Both Professor McChesney were grounded in academia. He had a PhD. I’m taught communication and at university. And Ink-On Paper Journalism: He was the founder of Rocket, the Seattle music magazine that reviewed Nirvana’s first single.
His main papers were expressed in more than a dozen books and numerous articles and interviews, but the corporate-owned news media was overly compliant with a certain political force, limiting the views that Americans were exposed to. He further argued that the internet (the promise of the wild west market of opinion) was squeezed by some huge owners of online platforms.
An early book, Rich Media, Poor Democracy (1999) warned that the integration of journalism undermines democratic norms.

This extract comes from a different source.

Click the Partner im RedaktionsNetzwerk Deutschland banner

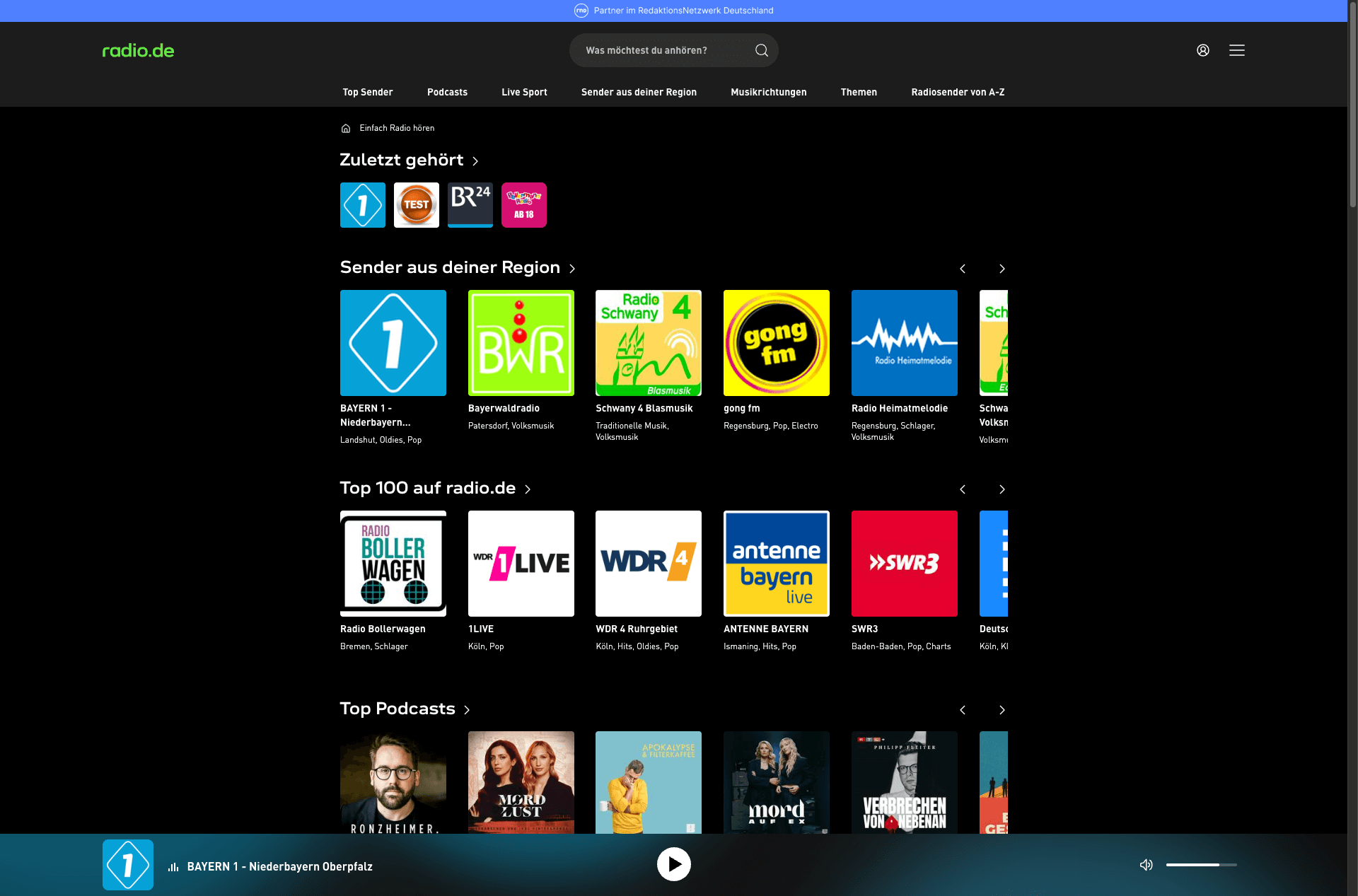673,10
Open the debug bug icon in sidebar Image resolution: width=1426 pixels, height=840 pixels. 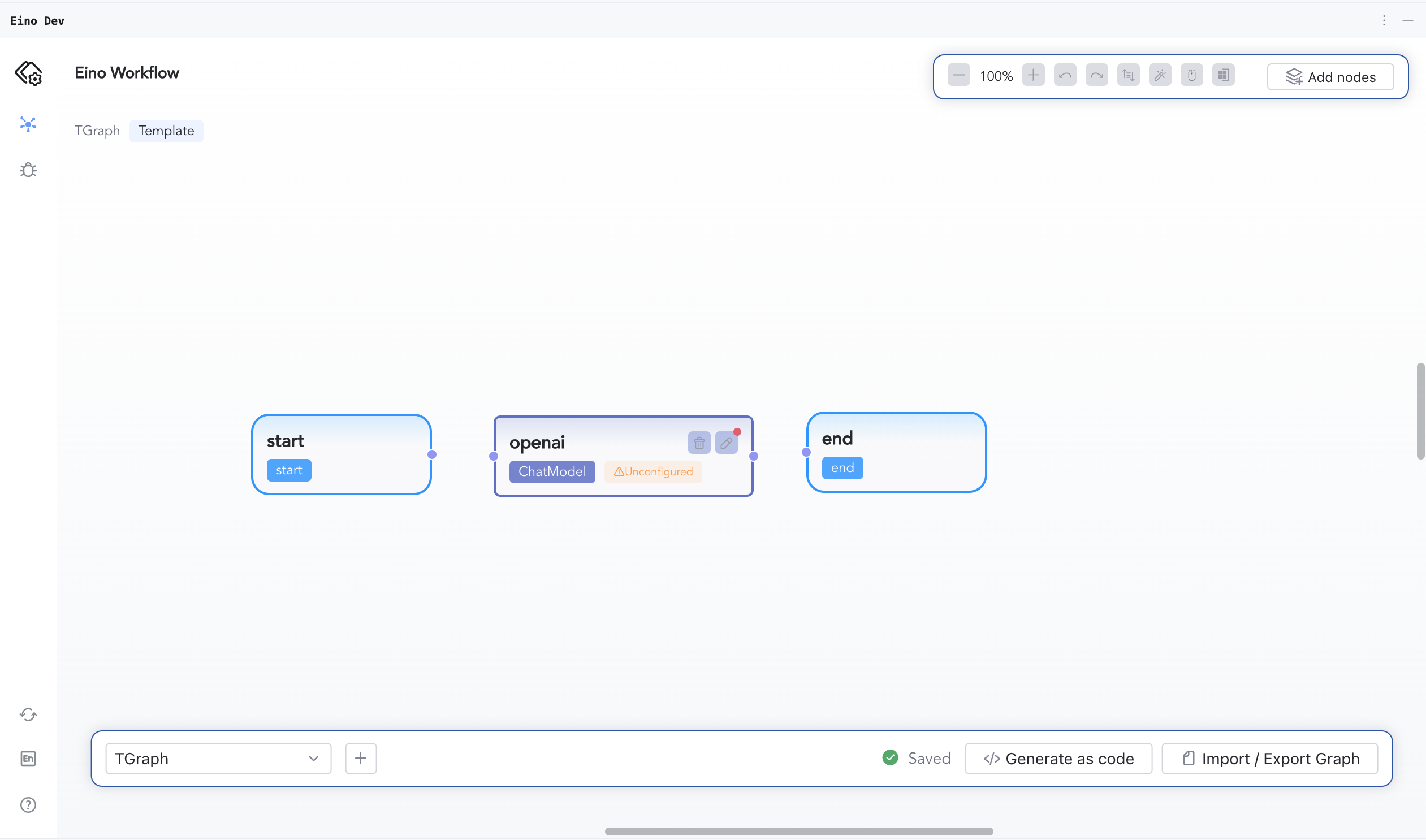[x=28, y=170]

Perhaps his most famous work, “Digital Cutting: How Capitalism Does the Internet Against Democracy” (2013), he rejected the utopian view that the digital revolution would arrive at the public frontier of sources and stimulate democracy.
Instead, he shows how the internet is destroying the business model of newspapers, while local government civilly hearted coverage features the lowest common denominator fluff, celebrity gossip, cat videos, and personal naval gaze.
Professor McChesney condemned capitalism.
“Profit motivation, commercialism, public relations, marketing, advertising – all the critical features of modern corporate capitalism – are the basis for an assessment of how the Internet can develop and potentially develop,” he writes.